Through this
exploration of various memoirs, John Pridmore offers insights into
the spirituality of children, and indeed the spirituality of the
adults we grow up to be.
Part of this is to
draw attention to the ways in which children tend to be more focused
on the present while adults fill their heads with nostalgia or
worries about tomorrow. Pridmore quotes Philip Simmons that “...the
present moment, entered into fully, is out gateway to eternal life”
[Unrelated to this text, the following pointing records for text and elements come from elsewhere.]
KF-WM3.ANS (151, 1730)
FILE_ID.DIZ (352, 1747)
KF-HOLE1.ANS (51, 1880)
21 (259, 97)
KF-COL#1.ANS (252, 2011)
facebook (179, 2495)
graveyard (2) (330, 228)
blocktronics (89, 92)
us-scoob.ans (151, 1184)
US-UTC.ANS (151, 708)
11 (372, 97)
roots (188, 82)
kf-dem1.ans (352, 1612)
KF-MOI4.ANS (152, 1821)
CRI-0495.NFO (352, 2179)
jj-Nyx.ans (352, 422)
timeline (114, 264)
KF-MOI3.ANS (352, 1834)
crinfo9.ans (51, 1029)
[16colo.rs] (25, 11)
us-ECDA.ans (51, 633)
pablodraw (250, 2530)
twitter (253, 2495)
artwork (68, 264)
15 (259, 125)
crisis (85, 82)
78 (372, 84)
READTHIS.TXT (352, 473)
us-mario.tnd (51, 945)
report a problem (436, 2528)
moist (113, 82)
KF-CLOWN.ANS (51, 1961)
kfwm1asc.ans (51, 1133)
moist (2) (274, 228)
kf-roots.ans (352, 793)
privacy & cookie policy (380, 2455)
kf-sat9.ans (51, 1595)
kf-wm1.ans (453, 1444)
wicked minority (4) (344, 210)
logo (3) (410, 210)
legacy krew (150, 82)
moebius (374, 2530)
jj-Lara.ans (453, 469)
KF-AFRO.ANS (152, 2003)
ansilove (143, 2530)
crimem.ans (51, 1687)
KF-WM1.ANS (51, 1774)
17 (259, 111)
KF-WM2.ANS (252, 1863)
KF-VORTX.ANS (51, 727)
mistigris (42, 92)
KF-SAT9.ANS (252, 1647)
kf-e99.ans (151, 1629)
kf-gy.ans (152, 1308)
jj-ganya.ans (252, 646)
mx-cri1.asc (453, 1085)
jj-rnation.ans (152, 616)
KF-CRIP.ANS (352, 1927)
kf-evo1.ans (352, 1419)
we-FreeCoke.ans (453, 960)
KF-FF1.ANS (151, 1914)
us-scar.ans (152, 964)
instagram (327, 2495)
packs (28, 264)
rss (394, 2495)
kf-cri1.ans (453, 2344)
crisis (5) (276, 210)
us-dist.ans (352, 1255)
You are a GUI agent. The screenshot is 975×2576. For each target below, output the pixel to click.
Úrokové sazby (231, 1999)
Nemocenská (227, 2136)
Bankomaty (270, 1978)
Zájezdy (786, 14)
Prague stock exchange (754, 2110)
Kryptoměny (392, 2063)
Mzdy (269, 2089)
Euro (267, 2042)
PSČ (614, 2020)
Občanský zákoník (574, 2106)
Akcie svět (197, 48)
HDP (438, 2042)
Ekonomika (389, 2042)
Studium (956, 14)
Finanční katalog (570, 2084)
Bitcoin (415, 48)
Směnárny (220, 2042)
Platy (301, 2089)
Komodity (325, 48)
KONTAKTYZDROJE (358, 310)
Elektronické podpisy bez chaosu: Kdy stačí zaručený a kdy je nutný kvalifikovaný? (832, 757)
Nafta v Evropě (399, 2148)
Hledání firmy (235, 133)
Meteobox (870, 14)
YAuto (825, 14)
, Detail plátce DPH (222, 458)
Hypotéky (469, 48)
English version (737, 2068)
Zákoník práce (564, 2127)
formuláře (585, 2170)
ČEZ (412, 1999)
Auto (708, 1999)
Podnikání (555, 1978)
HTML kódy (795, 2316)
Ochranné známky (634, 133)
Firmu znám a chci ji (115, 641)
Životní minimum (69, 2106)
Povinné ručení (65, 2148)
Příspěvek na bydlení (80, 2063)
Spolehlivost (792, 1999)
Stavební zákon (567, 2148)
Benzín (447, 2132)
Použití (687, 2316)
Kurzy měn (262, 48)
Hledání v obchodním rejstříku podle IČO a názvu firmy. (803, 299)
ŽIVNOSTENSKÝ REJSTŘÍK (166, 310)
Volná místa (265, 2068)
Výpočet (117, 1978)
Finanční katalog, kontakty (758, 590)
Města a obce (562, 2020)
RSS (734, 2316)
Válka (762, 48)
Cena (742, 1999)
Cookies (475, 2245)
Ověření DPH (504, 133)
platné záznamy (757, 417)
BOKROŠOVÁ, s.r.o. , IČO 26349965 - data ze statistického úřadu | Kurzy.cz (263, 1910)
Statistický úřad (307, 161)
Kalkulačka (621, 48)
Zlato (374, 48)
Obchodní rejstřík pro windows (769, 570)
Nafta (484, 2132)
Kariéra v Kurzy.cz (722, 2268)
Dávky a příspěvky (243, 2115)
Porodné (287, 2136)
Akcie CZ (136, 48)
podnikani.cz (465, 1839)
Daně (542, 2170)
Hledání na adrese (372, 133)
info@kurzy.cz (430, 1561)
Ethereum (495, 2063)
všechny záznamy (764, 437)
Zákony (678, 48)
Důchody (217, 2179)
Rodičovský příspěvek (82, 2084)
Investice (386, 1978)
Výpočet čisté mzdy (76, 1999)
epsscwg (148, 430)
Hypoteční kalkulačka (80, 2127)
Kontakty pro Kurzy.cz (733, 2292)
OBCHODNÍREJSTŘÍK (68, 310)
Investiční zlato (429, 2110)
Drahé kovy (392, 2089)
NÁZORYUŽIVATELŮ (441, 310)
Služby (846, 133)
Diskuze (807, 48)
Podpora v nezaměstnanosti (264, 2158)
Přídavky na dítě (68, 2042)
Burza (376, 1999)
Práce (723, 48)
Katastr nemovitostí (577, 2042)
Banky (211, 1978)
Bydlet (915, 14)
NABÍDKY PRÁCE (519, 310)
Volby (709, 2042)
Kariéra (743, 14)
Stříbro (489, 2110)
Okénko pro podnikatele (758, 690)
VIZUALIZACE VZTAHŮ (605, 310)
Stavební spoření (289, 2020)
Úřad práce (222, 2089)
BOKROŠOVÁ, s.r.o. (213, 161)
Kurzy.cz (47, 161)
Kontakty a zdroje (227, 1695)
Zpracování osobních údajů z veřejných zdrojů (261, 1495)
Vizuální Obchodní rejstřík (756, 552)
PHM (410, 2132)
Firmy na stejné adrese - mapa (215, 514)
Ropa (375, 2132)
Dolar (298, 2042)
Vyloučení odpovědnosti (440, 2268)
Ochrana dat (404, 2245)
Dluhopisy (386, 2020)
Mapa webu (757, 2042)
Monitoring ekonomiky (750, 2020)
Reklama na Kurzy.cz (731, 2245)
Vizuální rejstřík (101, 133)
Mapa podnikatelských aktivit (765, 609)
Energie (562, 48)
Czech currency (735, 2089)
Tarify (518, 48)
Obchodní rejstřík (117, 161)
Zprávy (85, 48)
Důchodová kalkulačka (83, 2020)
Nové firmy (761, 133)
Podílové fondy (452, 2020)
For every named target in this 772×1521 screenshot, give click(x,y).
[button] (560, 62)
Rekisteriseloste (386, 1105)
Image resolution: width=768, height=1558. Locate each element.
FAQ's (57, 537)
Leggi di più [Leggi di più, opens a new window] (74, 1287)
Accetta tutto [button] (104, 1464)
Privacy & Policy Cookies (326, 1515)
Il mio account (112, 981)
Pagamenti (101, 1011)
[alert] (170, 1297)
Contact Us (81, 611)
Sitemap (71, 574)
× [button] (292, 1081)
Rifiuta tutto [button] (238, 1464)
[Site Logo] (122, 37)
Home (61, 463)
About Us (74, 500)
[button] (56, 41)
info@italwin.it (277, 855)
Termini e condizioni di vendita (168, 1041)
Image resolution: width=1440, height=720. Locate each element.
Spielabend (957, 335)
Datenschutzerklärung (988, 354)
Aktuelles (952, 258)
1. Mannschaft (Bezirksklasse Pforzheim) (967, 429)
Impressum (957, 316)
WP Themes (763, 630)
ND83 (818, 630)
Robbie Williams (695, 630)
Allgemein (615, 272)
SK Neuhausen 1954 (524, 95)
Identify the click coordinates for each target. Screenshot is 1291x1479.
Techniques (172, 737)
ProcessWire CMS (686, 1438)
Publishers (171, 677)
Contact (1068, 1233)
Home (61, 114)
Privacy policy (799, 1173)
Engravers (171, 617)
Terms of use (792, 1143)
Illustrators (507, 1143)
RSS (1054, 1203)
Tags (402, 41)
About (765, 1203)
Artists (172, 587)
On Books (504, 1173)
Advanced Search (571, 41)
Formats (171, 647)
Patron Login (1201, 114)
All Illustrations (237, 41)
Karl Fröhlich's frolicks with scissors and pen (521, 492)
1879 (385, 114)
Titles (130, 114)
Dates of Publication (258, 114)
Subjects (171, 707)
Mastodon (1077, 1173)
- the more we are able to inhabit the present the more we are in fact
inhabiting eternity.
The world children
live in can be full of myths and imagining – but as Picasso said
“Everything that can be imagined is real” - the richness of their
world is not one to be dismissed as fantasy.
Reflecting on the
encounters with “church” that are recalled, he writes “If as a
young child I am given to understand that I am not yet fully one of
the Christian family, then, however much I am entertained in church
by kindly and well-meaning people, I will know in my heart that I am
not really wanted.” This is usually deployed as an argument for
including children in Communion, and while I agree with that, I worry
that it is seen as a quick fix – you can receive Communion and yet
still be alienated from the community – there is a need for a more
all embracing response...
But he goes on
“Adults, who are on the whole free to avoid the company of the
egregiously unpleasant, forget what it once was to have been at their
mercy.” but I am not sure how many adults are really that free? In
lots of ways the choices of adults can be curtailed – by education,
mobility, economic power etc. and when they are, often it will be
without the hope that can sustain the child – the child can look
forward to growing up and escape – adults may feel the limits of
life have become fixed.
Pridmore uses the
memoirs to construct a world of enchantment – a power for
spirituality and religion that is not rooted in the rational. He is
also, possibly accidentally, providing a case for the defence of the
Prayer Book.
For example, when he
quotes Anne Treneer “Yet though not a naturally religious child, I
am glad I was taken to church regularly, initiated into the Christian
faith, and helped to participate in the profound poetry of the
Christian year. Though inattentive, I came insensibly to know the
liturgy word for word, and to live in the double rhythm of the
earthly seasons and of man's noblest imagining”
In another place he
has Francesca Allinson recalling a friends account of Adam and Eve
“She described the Fall as a lovers' parting: there was God, great
and yet aching, impotent for all his Godhead to beget love except on
the same terms as mortals, buying it as dearly as they... The story
whether its events had actually taken place or not, bore within it
its own truth of existence”.
And so he reflects
“The stories are thrilling but so too was the language in which
they were once told. In our contemporary anxiety to render the text
of the Bible into a language which is readily intelligible – an
anxiety amounting to paranoia, so addictive is the compulsion to
produce ever more translations – we have forgotten that the
intelligibility of sacred texts is not all that matters about them,
certainly not to small children. We have seen [from examples of
encounters with big old family Bibles etc] how important the feel
of a Bible was to children we have met. So too, as we have now seen,
was the sound of it.
Sense is not served by disregard of the senses.”
Pridmore
is yet another person questioning the current liturgical practice of
the Church of England, on two fronts, first that our contemporary
liturgy in attempting to use accessible language has lost its poetry
and therefore lost its appeal, and second that endless variation of
texts prevent them becoming familiar and inhabited – or as the
collect puts it “hear
them, read, mark, learn” and, perhaps most importantly, “inwardly
digest them”. I have made this point before and will undoubtedly
make it again. But Pridmore himself notes that his sources, those
that when on to write, might be a bias source group – as group they
are firstly likely to be disproportionally literate, but even among
the literate they are likely to be attracted to richness of language.